En 1997-1998, Alexandre Godefroy-Lebeuf envoie aussi des graines au jardin botanique de Boma, dans l'État indépendant du Congo, un territoire sur lequel le roi Léopold II de Belgique exerça une souveraineté de fait de 1885 à 1908. Le roi avait commencé à nourrir des ambitions colonisatrices au Congo dès 1877, après avoir cherché d’autres territoires, dont la Chine, le Japon, Bornéo, Fidji, et s'intéressait au début à l'ivoire.
L’ouverture en 1898, de la ligne de chemin de fer Matadi-Léopoldville, lancée dès 1890, permit de convoyer à peu de frais, sur 366 kilomètres et jusqu'à la mer, l'ivoire, produit pour lequel la Société anversoise avait reçu une concession en 1892. Effectué jusque là par portage à dos d’homme, le transport était extrêmement coûteux. La voie ferrée fut achevée très rapidement, afin de favoriser le développement des plantation d'hévéa, épisode raconté dans le roman Au cœur des ténèbres, longue nouvelle de Joseph Conrad, parue en 1900 en feuilleton dans une revue, dirigée à Édimbourg par William Blackwood. La construction trop rapide de la ligne coûta la vie à 1932 personnes (1800 noirs et 132 blancs, en raison des difficultés pour sortir des gorges du Congo, par le canyon de la rivière M’pozo, puis par un passage à travers les les monts de Cristal.
La compétition avec les autres pays semant des graines amena les colons belges à abuser du travail forcé, pour planter avant eux un maximum d'arbres, afin d'occuper le marché mondial et décourager la concurrence.
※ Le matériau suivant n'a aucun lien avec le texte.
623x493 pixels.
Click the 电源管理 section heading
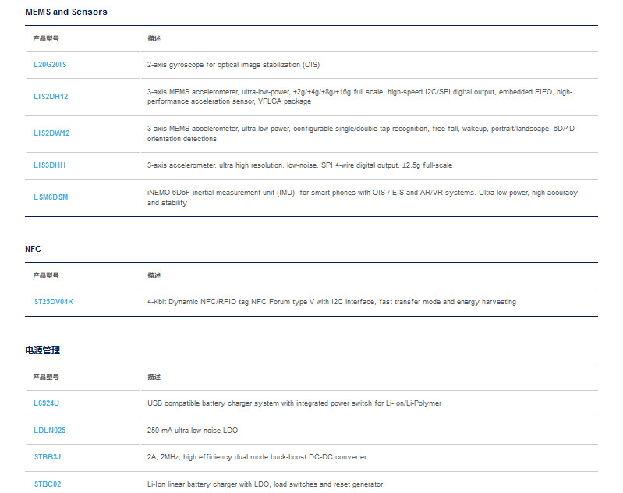[43, 350]
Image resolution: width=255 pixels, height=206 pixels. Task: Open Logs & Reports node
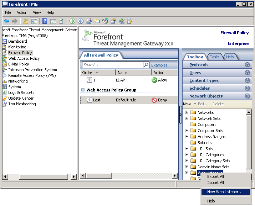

À partir de 1900, une vague d’indignation et de protestation déferla au Royaume-Uni principalement, puis aux États-Unis et dans quelques pays européens. Le sommet de l'exploitation de l'hévéa intervint au Congo en 1903, lorsque le prix du caoutchouc arriva au plus haut.
La concurrence de l’Asie du sud-est, en particulier de la Malaisie, où les plantations d'hévéas se multiplièrent, généralement contrôlées par des firmes britanniques rivales, fit ensuite chuter les prix du caoutchouc. Pendant ce temps, le coût du recrutement de la main d’œuvre grignotait les marges bénéficiaires des 4 sociétés concessionnaires dans l'État indépendant du Congo, l’ABIR, la Société anversoise, la Compagnie du Kasaï et le Comité spécial du Katanga, la gestion privée de Léopold II devenant vulnérable aux attaques des autres nations, en particulier du Royaume-Uni.
Edmund Dene Morel, ex-employé d’une grande compagnie de transport de Liverpool, devenu journaliste d’investigation à temps plein, publia ses articles avec l'aide de commerçants de Liverpool, souhaitant la fin du monopole de Léopold II sur le pays, dont John Cadbury (1801–1889), un quaker fondateur de la société qui porte son nom. Au même moment, les descendants de Joseph Storrs Fry (1728 – 1787), le premier industriel anglais du chocolat, refusent d'importer du chocolat de la colonie portugaise de São Tomé, proche des côtes africaines, jugeant les conditions de production inacceptables.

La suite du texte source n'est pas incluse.